Coupling of topologically protected singlet-triplet qubits in synthetic spin-one chains realized in an InAsP quantum dot nanowires

Using atomistic theory and exact diagonalization tools we describe a chain of InAsP quantum dots in an InP nanowire with four electrons each. Two electrons in each dot occupy two p-shell orbitals forming a triplet state so that each dot simulates a spin-one object in the low-energy limit and a single chain simulates a synthetic spin-one chain. From atomistic interacting Hamiltonian we derive a Hubbard-Kanamori Hamiltonian. Using exact diagonalization and MPS tools we show that in a range of parameters the system has a low-energy spectrum similar to that of an anti-ferromagnetic spin-one chain, with the low-energy spectrum consisting of a singlet and a triplet (ST) separated by a topological gap from the rest of the spectrum, making the chain a candidate for realizing a robust macroscopic singlet-triplet (ST) qubit.
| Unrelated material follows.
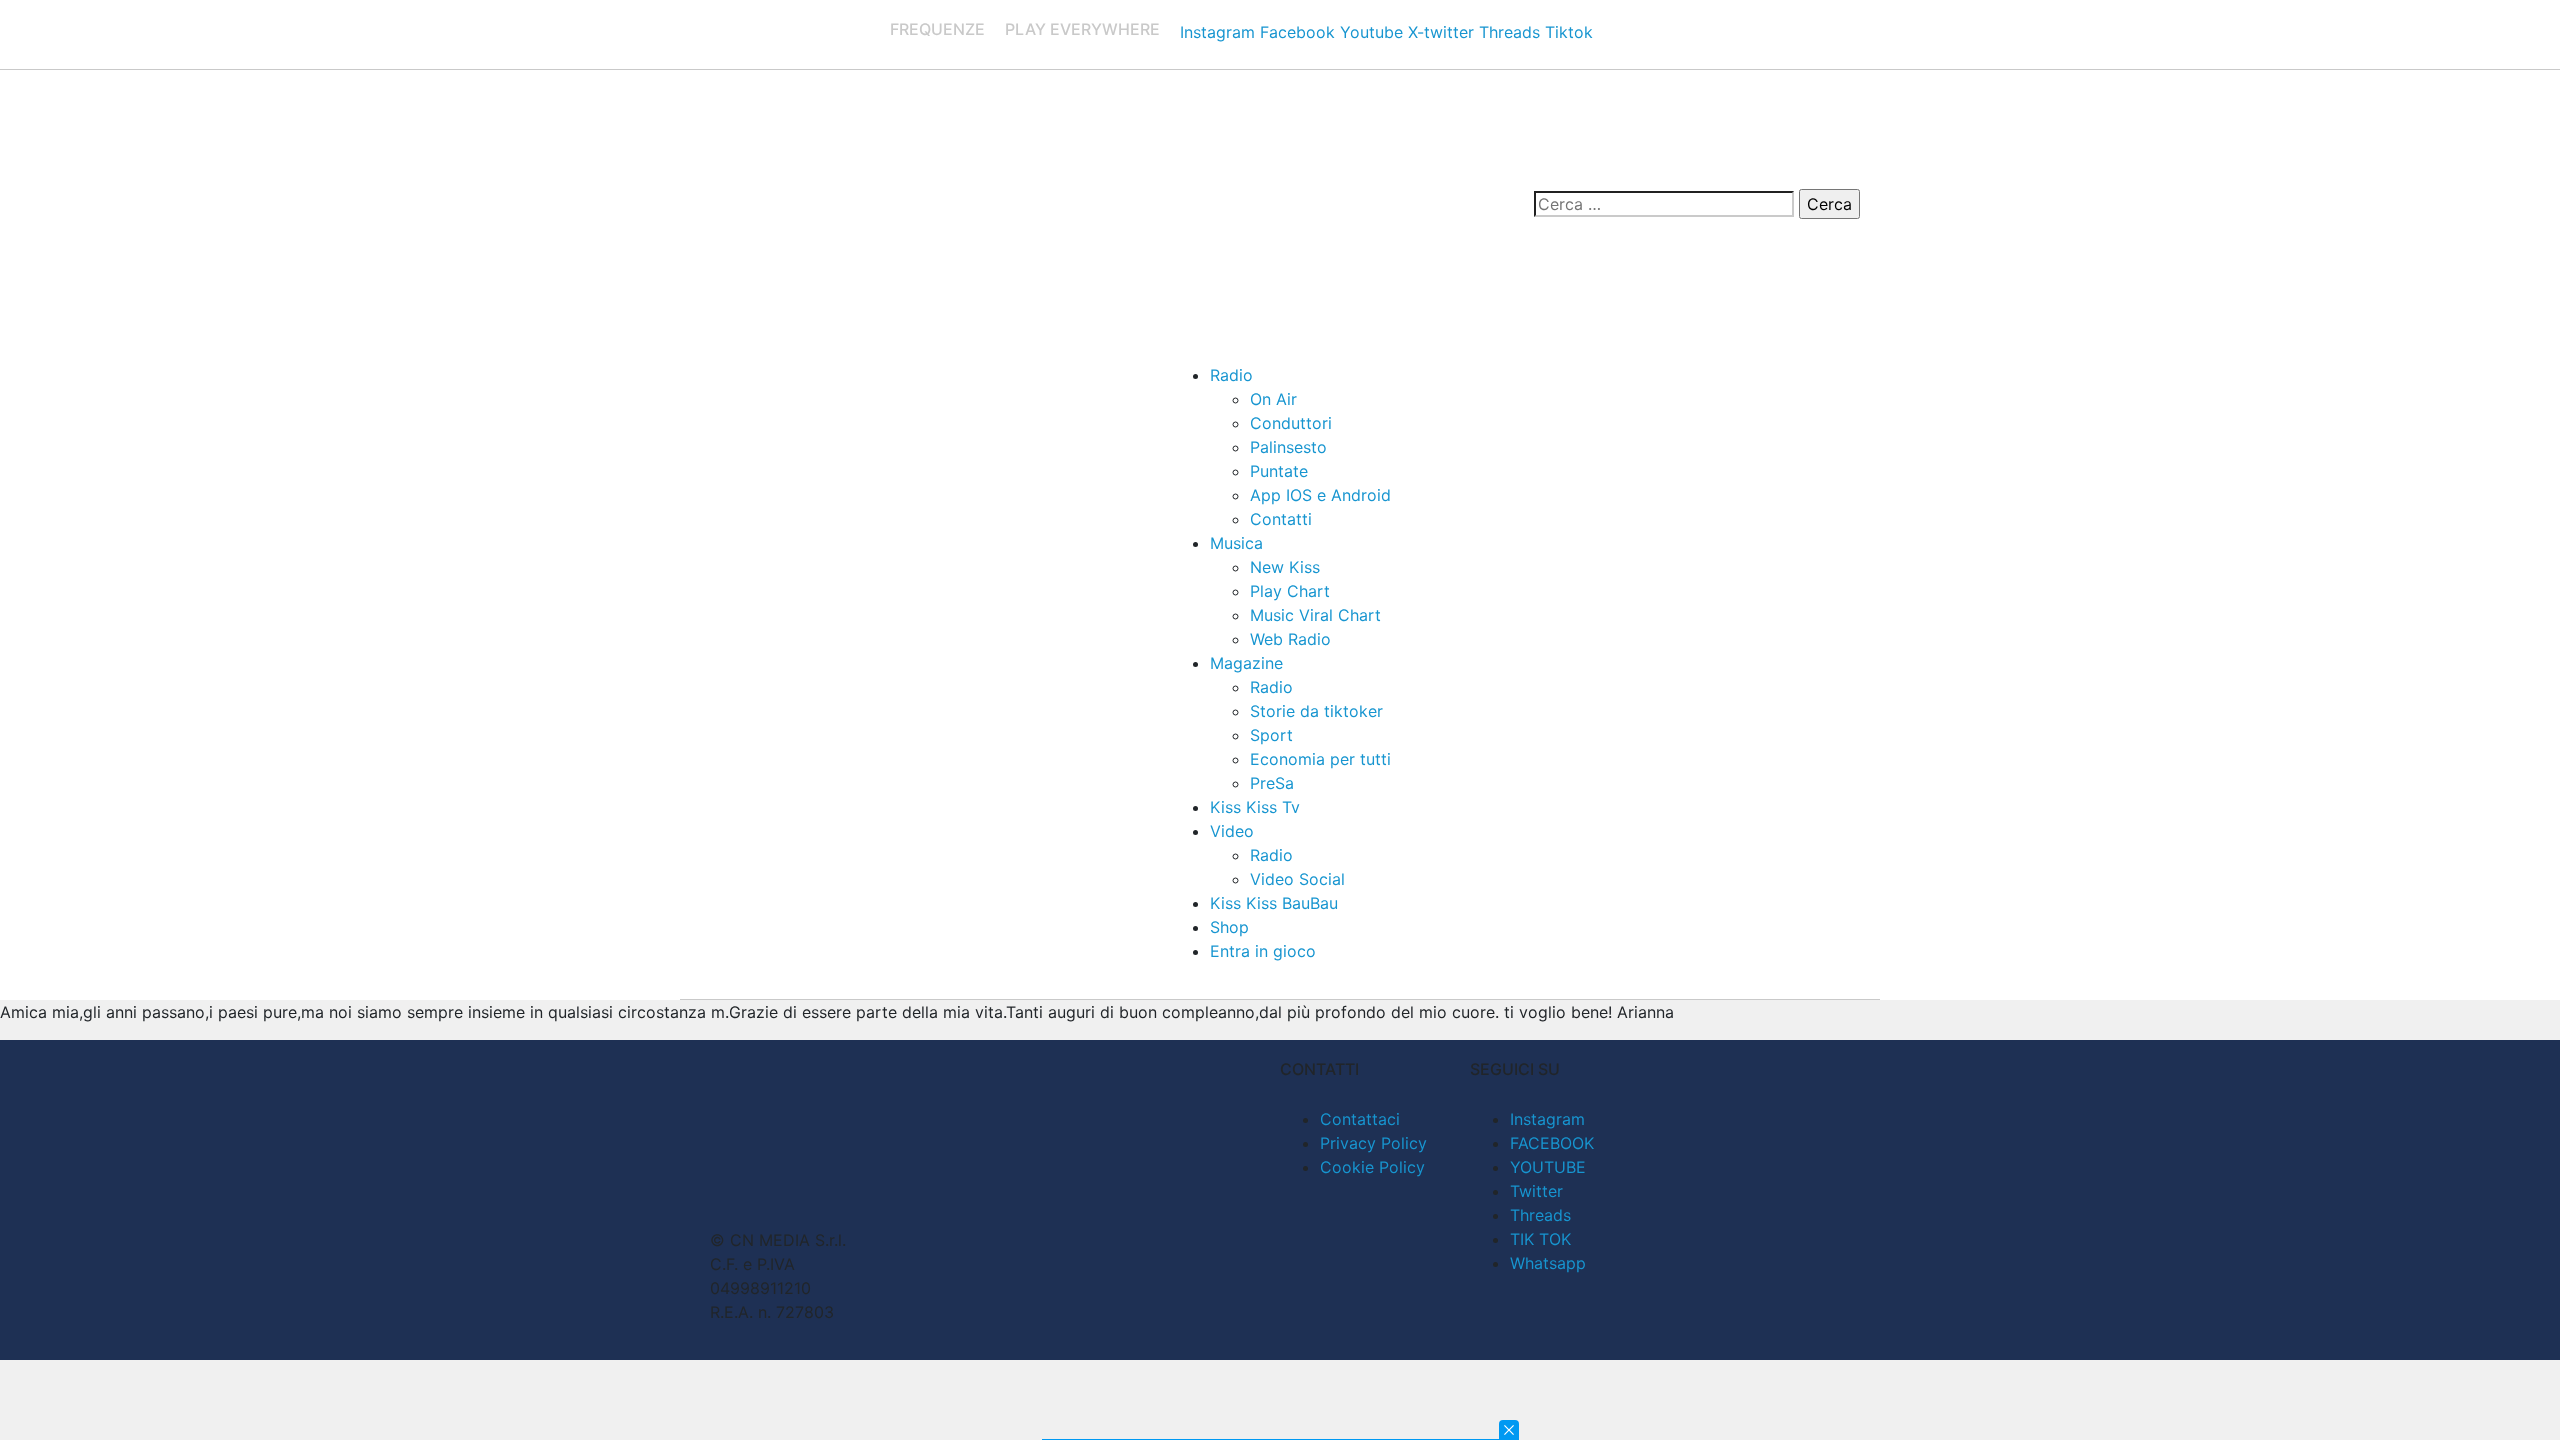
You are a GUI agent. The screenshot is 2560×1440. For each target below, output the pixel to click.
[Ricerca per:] (1664, 204)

Here we describe different possible couplings of two chains at their ends for realizing two-qubit gates. Previous proposals required tunable ST gap. The ST gap here depends on the chain length and is difficult to dynamically control. We show that this limitation may be overcome using different background magnetic fields for the two chains, avoiding the leakage out of computational basis, and implementing two-qubit gates with high accuracy.